Armenia’s government approved two loan agreements with a total of 128.5 million dollars. Earlier the Government made a decision to borrow 153 million dollars from the Asian Development Bank and approved one more agreement (USD 300 million) with the Eurasian Development Bank.
This week the International Monetary Fund reported that it will provide Armenia with a loan of 16.3 million dollars. Ultimately, over the past three weeks, the Government has accumulated a debt of 597.8 million dollars.
According to the National Statistical Service, as of September 30, the external debt of Armenia was 4.07 billion dollars, or about 40% of GDP. The abovementioned loans inclusive, that figure is 4.6 billion dollars, or about 46% of GDP. The Government expects the external debt to make up 48.3% of GDP by the end of 2015, and 49.4% of GDP in 2016. This figure in Russia is 17.8 %, Kazakhstan – 14.9%, Kyrgyzstan – 53%, Ukraine – 71.2%, and Georgia – 34.8%.
The Government says that the external debt will become risky from a management perspective if it exceeds 60% of GDP. Armenian Minister of Finance Gagik Khachatryan who also thinks so stated if the government fails to ensure a real economic growth in the future, it will face serious problems.
An invitation was sent to the Finance Ministry, however, the Ministry replied they “are busy discussing the draft budget of 2016.” Prime Minister Hovik Abrahamyan, though, has recently instructed the ministers and deputy ministers not to evade communicating with the media and inform the public of the processes in the economy.
Artak Manukyan believes the attraction of the new loans would not be so much problematic if these funds were used efficiently and rationally and if they eventually enhanced the economic growth.
“However, we are observing the opposite picture now. The loans are mostly spent on resolving the current problems and the economic growth rates have slowed down.”
Next year 130 billion AMD (about USD275 million, almost 10% of the state budget) will be allocated for covering the external debt service.

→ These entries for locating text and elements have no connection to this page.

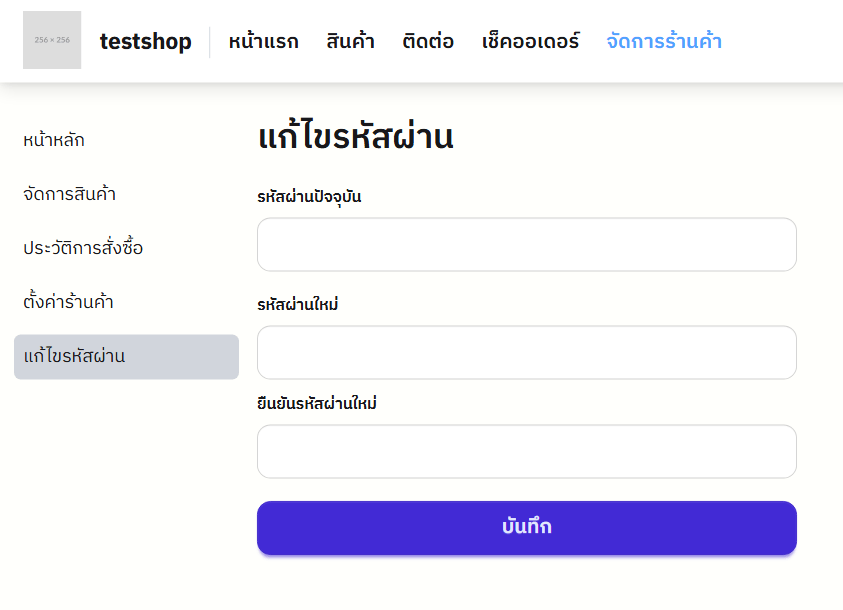Open หน้าหลัก in the sidebar

point(54,140)
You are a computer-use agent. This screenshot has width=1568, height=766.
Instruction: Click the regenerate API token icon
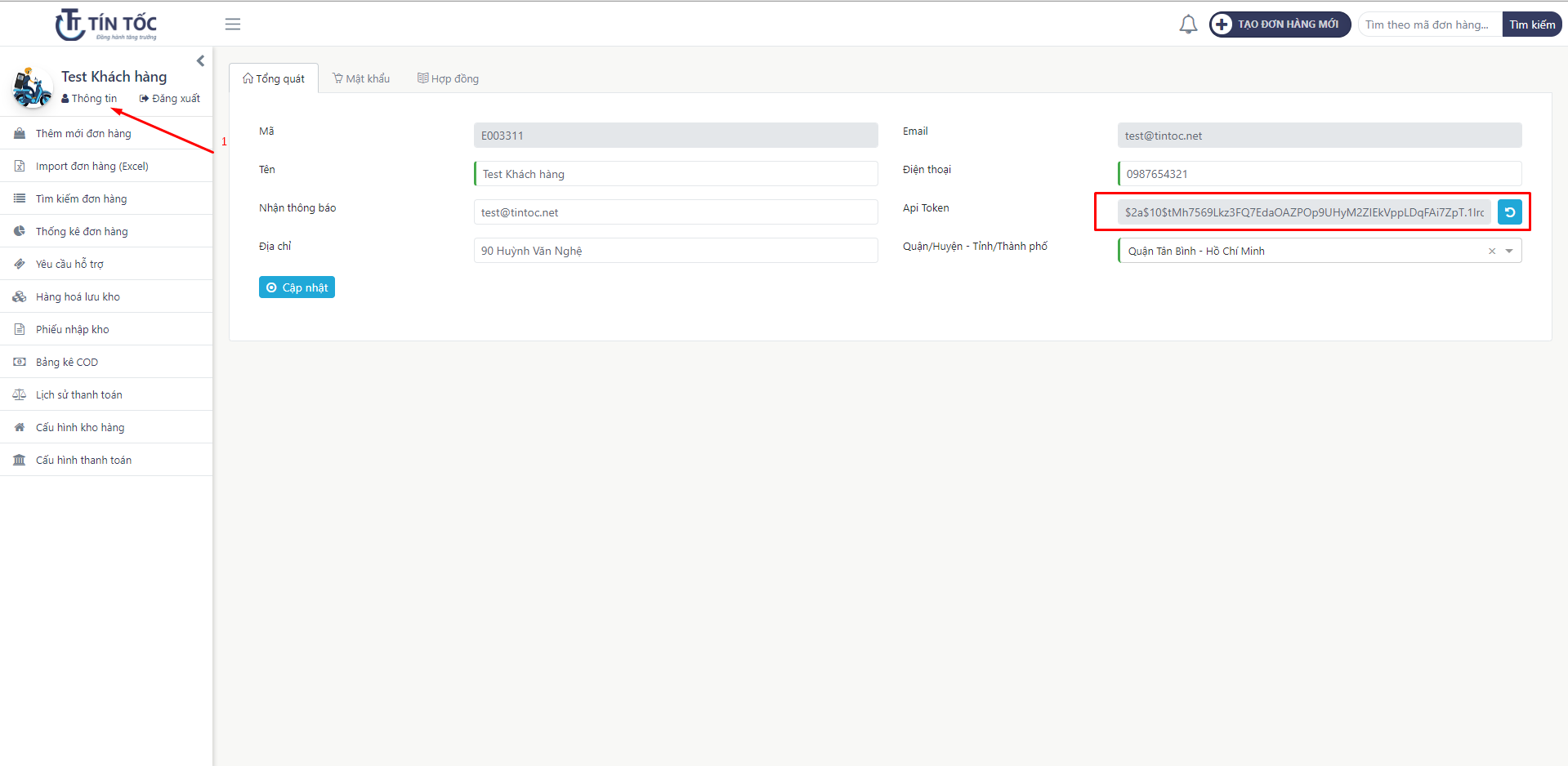pos(1509,212)
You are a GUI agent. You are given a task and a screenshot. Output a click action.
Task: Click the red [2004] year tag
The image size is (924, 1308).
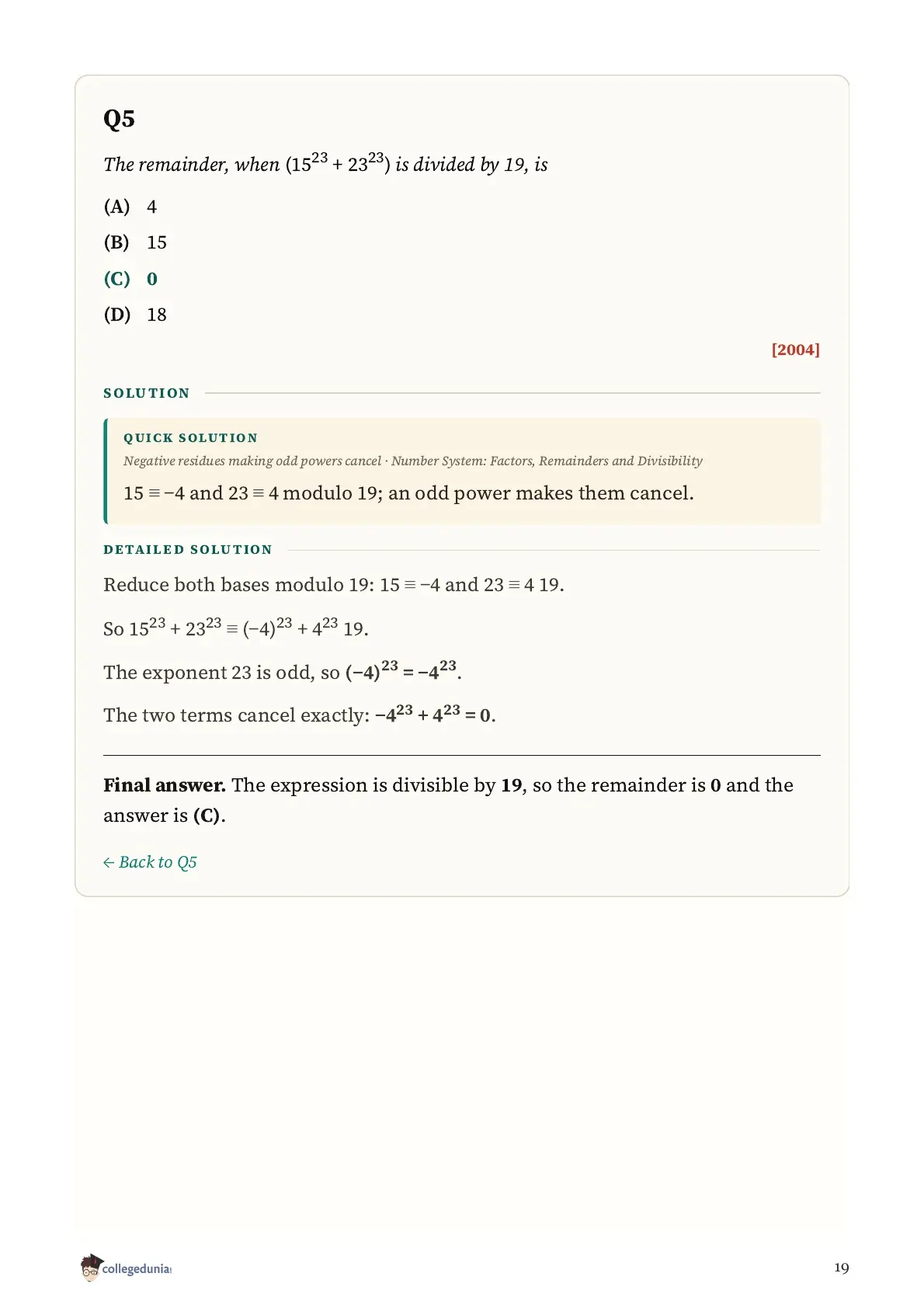795,350
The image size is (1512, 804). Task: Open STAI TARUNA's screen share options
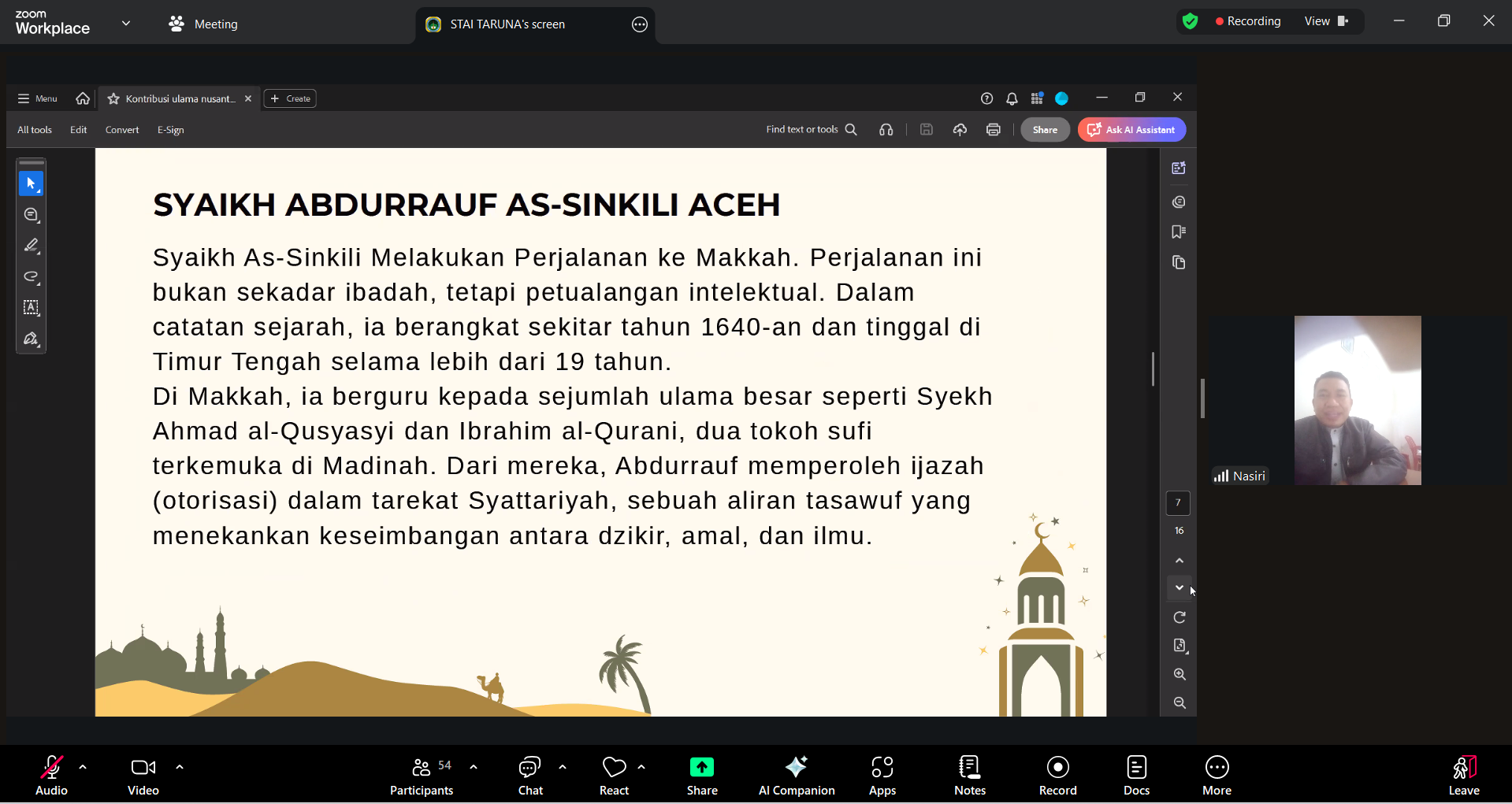[x=639, y=24]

The efficiency of the use of the loan funds is another concern. Manukyan said the organizations lending to Armenia pursue their own interests and actually shut their eyes to the funds being vaporized. "The major part of the loans is spent on development of infrastructures, the other part – on construction and acquisition of equipment. These sectors are most sensitive to corruption risks,” the expert said.